* begin Dataset rows *

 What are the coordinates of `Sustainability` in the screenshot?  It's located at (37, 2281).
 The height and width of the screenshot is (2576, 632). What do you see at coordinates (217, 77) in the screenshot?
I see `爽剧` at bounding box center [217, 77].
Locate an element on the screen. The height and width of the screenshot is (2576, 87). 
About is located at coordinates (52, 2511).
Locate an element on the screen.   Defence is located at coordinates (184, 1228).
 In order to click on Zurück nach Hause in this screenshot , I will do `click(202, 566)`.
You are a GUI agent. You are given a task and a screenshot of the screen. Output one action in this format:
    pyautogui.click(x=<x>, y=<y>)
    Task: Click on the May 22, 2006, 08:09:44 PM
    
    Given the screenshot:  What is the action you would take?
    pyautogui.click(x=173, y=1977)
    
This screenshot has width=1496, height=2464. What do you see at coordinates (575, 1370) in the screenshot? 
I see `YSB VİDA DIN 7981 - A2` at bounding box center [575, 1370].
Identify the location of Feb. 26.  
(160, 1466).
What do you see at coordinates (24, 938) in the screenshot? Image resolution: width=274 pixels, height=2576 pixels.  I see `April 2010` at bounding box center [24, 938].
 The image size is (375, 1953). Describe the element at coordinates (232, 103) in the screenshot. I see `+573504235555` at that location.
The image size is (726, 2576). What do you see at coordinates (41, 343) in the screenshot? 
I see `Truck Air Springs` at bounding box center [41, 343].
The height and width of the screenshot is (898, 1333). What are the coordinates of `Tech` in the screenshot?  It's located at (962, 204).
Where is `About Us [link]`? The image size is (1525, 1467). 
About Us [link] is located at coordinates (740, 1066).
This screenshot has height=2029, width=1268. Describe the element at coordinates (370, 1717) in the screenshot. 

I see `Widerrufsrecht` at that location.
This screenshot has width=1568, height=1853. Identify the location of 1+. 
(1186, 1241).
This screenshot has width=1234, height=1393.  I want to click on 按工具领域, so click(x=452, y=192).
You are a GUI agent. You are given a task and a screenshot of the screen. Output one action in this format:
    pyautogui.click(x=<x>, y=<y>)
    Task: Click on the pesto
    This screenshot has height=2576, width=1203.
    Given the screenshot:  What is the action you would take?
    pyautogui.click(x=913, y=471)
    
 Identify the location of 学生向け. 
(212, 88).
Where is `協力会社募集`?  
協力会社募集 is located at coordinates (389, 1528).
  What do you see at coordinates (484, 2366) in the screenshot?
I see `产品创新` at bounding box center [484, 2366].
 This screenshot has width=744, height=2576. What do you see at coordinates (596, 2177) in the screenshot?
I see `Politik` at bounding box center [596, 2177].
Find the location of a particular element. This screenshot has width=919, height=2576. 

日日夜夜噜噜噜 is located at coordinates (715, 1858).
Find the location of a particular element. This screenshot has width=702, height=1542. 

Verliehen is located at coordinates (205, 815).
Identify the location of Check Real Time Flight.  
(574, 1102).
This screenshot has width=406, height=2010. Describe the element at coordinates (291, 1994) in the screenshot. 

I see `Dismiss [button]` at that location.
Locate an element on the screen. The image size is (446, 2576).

* end Dataset rows *

Reproduce all of the data above word for word, leaving out nothing and changing nothing.

Final result:
 What are the coordinates of `Sustainability` in the screenshot?  It's located at (37, 2281).
 The height and width of the screenshot is (2576, 632). What do you see at coordinates (217, 77) in the screenshot?
I see `爽剧` at bounding box center [217, 77].
Locate an element on the screen. The height and width of the screenshot is (2576, 87). 
About is located at coordinates (52, 2511).
Locate an element on the screen.   Defence is located at coordinates (184, 1228).
 In order to click on Zurück nach Hause in this screenshot , I will do `click(202, 566)`.
You are a GUI agent. You are given a task and a screenshot of the screen. Output one action in this format:
    pyautogui.click(x=<x>, y=<y>)
    Task: Click on the May 22, 2006, 08:09:44 PM
    
    Given the screenshot:  What is the action you would take?
    pyautogui.click(x=173, y=1977)
    
This screenshot has width=1496, height=2464. What do you see at coordinates (575, 1370) in the screenshot? 
I see `YSB VİDA DIN 7981 - A2` at bounding box center [575, 1370].
Identify the location of Feb. 26.  
(160, 1466).
What do you see at coordinates (24, 938) in the screenshot? Image resolution: width=274 pixels, height=2576 pixels.  I see `April 2010` at bounding box center [24, 938].
 The image size is (375, 1953). Describe the element at coordinates (232, 103) in the screenshot. I see `+573504235555` at that location.
The image size is (726, 2576). What do you see at coordinates (41, 343) in the screenshot? 
I see `Truck Air Springs` at bounding box center [41, 343].
The height and width of the screenshot is (898, 1333). What are the coordinates of `Tech` in the screenshot?  It's located at (962, 204).
Where is `About Us [link]`? The image size is (1525, 1467). 
About Us [link] is located at coordinates (740, 1066).
This screenshot has height=2029, width=1268. Describe the element at coordinates (370, 1717) in the screenshot. 

I see `Widerrufsrecht` at that location.
This screenshot has width=1568, height=1853. Identify the location of 1+. 
(1186, 1241).
This screenshot has width=1234, height=1393.  I want to click on 按工具领域, so click(x=452, y=192).
You are a GUI agent. You are given a task and a screenshot of the screen. Output one action in this format:
    pyautogui.click(x=<x>, y=<y>)
    Task: Click on the pesto
    This screenshot has height=2576, width=1203.
    Given the screenshot:  What is the action you would take?
    pyautogui.click(x=913, y=471)
    
 Identify the location of 学生向け. 
(212, 88).
Where is `協力会社募集`?  
協力会社募集 is located at coordinates (389, 1528).
  What do you see at coordinates (484, 2366) in the screenshot?
I see `产品创新` at bounding box center [484, 2366].
 This screenshot has width=744, height=2576. What do you see at coordinates (596, 2177) in the screenshot?
I see `Politik` at bounding box center [596, 2177].
Find the location of a particular element. This screenshot has width=919, height=2576. 

日日夜夜噜噜噜 is located at coordinates (715, 1858).
Find the location of a particular element. This screenshot has width=702, height=1542. 

Verliehen is located at coordinates (205, 815).
Identify the location of Check Real Time Flight.  
(574, 1102).
This screenshot has width=406, height=2010. Describe the element at coordinates (291, 1994) in the screenshot. 

I see `Dismiss [button]` at that location.
Locate an element on the screen. The image size is (446, 2576).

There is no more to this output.